In both, Pierre Gasly has dazzled on Saturday before facing issues on Sunday. Such issues caused him to retire in Bahrain, but he recovered miraculously after dropping down the order to finish in P7 in Imola. In terms of driving alone, he has picked up where he left off last season.
Yuki Tsunoda hasn’t been quite as impressive. With the exception of his race in the season opener, he’s yet to have a good session, crashing out in both qualifying and on race-day last time out. He undoubtedly has bags of talent and speed, and will surely dazzle once he cuts out the mistakes. For his and his team’s sake, that needs to happen in Portimao.
For the rest of the grid, scoring points in Portugal will be considered a success.
The fact that’s the case for Aston Martin shows just how disappointing they’ve been. They headed into the season aiming to be the best of the rest, but are instead in the lower midfield.
The only reason the first two rounds haven’t been a total disaster for them is because of two strong drives from Lance Stroll that have yielded five points. He’s getting everything he can from his machinery, and if he continues to do so, he may finally shake off the pay driver tag that has followed him since he joined the grid.
Things haven’t been as good for Sebastian Vettel. While the German has had a lot of bad luck, he hasn’t exactly driven particularly well either. Will the Seb of old we’ve been longing to see finally show himself in Portimao? It was one of his better races last year as he scored a point after starting in P15…
Alpine’s story so far has been similar to Aston Martin’s. A disappointing car and a younger driver somewhat surprisingly getting the upper hand on their multiple World Champion of a team-mate.

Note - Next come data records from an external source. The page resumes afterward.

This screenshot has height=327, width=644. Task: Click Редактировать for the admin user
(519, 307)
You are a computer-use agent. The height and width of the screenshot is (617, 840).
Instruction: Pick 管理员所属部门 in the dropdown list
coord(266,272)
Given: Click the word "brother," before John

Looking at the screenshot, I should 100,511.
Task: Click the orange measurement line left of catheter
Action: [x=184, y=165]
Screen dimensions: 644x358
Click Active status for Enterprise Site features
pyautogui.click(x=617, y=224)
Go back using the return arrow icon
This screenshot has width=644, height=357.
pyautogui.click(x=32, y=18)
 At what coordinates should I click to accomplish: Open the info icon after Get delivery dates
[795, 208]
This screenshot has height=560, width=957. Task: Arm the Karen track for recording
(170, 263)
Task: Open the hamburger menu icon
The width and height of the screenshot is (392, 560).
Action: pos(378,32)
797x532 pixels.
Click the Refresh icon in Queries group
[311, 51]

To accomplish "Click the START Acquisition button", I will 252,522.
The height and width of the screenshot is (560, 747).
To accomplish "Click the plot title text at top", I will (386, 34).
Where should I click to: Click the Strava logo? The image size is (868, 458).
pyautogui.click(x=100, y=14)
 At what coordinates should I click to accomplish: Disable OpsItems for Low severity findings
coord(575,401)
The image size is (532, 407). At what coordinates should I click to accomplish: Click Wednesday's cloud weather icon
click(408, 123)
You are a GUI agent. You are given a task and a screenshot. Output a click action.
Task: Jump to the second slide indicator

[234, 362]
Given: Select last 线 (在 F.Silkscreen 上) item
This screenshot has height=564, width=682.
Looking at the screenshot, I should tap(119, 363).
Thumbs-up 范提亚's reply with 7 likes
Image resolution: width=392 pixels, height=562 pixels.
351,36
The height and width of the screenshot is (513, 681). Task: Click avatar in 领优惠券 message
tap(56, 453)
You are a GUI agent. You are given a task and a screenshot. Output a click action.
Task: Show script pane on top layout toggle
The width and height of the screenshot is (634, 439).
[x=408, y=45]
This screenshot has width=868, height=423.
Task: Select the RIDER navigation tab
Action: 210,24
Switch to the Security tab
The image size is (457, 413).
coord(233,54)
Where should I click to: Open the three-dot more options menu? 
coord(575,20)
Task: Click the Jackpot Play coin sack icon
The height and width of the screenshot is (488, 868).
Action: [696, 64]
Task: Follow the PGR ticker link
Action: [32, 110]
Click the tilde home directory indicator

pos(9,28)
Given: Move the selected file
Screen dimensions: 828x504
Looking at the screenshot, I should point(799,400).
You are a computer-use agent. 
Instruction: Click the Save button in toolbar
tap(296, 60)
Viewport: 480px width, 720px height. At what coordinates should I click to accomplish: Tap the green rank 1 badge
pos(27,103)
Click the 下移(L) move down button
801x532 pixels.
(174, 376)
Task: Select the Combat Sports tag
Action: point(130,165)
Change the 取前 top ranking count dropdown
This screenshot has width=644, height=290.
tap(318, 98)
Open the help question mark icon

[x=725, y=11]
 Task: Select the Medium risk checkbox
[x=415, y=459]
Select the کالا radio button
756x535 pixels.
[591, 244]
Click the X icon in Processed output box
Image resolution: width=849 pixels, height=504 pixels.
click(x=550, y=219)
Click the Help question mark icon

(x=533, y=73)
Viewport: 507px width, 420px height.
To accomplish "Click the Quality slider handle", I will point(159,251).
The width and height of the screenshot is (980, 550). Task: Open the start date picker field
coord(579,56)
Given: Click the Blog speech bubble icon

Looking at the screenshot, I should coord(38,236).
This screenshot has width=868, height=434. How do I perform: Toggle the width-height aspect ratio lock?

Fernando Alonso has admittedly looked better than Vettel, making it to Q3 in Bahrain and scoring a point in Imola. However, he only managed the latter due to a penalty for Kimi Raikkonen and was slower than Esteban Ocon all weekend, which the Frenchman will take real confidence from.
Raikkonen was immensely impressive in round two and, crossing the line in P9, looked to have scored Alfa Romeo some precious points. The penalty was a real kick in the teeth, but the team is certainly in better shape than when they headed to the Algarve circuit last year and will be in the mix for a top-10 finish.
Judging by what happened in Imola, so too will Williams. Russell could and maybe would have scored points there if not for the crash with Valtteri Bottas. There was nothing much wrong with his driving all weekend, but he didn’t do himself any favours with how he acted after the incident.
With Mercedes watching closely, he needs to go back to being the mature driver that he is. If he can, with the car looking strong and Nicholas Latifi improving, the team’s long wait for points could finally end.
That almost certainly won’t be the case for Haas though, who already look dead set to claim the wooden spoon at the end of the season. All they’ll be hoping for is that, for the first time, their rookie pairing of Nikita Mazepin and Mick Schumacher can go a weekend without any crashes.